Post by sound_labs September 1, 2003 (3 of 5)
douglashuang said:

I listen to most of my musics on a MP3 player because of its small size. I like the option of listening to my CDs on my MP3 player. Before I invest in a SACD player and SACDs, I would like to know if I can rip songs from an SACD. Can someone tell me? Do you know if my computer CD-ROM is compatible with SACD?

Thanks.

I wonder why you would want to get an SACD player only to rip it to MP3? That's like going from CD to 8-track, but okay, I'll entertain the question.


Okay, it's a Yes and No thing. For HYBRID discs, yes you can pop it into your PC and it will be read like a regular CD. You can play, rip and do whatever.

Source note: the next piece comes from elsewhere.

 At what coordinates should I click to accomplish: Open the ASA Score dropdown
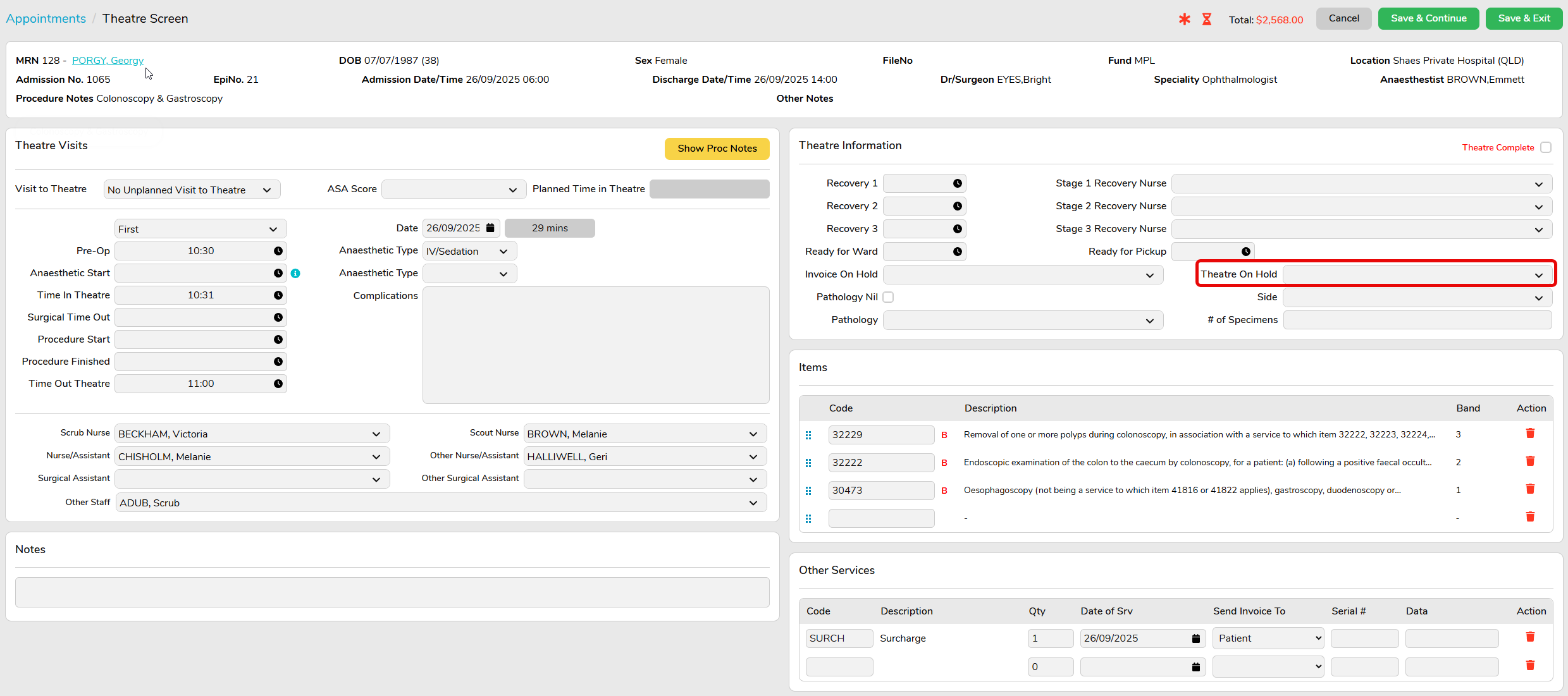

For SACD, it's a yes/no. If it's a pure, single layer SACD, no you can't pop it into your PC, but here's what I've done.

I own a stand alone CD recorder. Those ancient machines were popular before CDRs in PCs got ultra cheap. I run the stereo SACD portion of such a disc from the ANALOG outputs of my SACD player into my CD recorder.

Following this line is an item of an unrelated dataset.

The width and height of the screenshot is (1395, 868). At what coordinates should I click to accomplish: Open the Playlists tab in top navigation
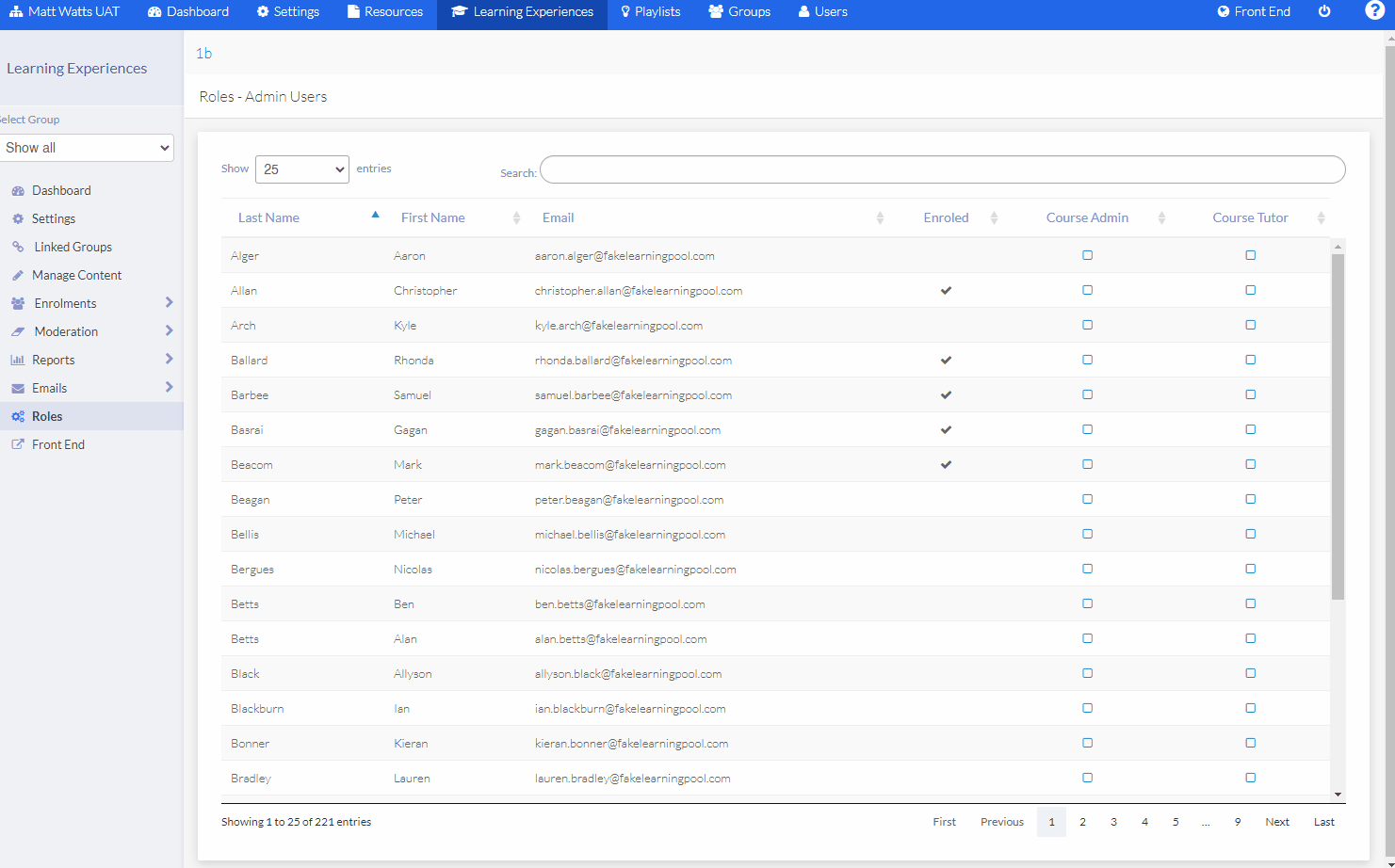(650, 11)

Now, being that it's a pure SACD, I have to manually edited the track indexing so I have to stay put (big pain in the butt) or I can use the auto index but that works by using 4 seconds of silence as a place to add an idex. Some songs flow right into the next, or have too short of a pause, and it doesn't work.

Anyway, once I've got that burned to a CDR, I can do whatever I want with it, including ripping.

But I only did it once to prove I could do it. Why anyone would want to go from the high resolution sound of SACD, and try to rip it, and make an MP3 out of it is a little strange. If you really crave great sound, and just want your music on the go as well, knock yourself out. But if you aren't that picky about sound, don't rush to get SACD anything.

Anyway, in the next few years, everything will be CD/SACD/DVD anyway, so you'll get a player of some sort whether you like it or not (down the road).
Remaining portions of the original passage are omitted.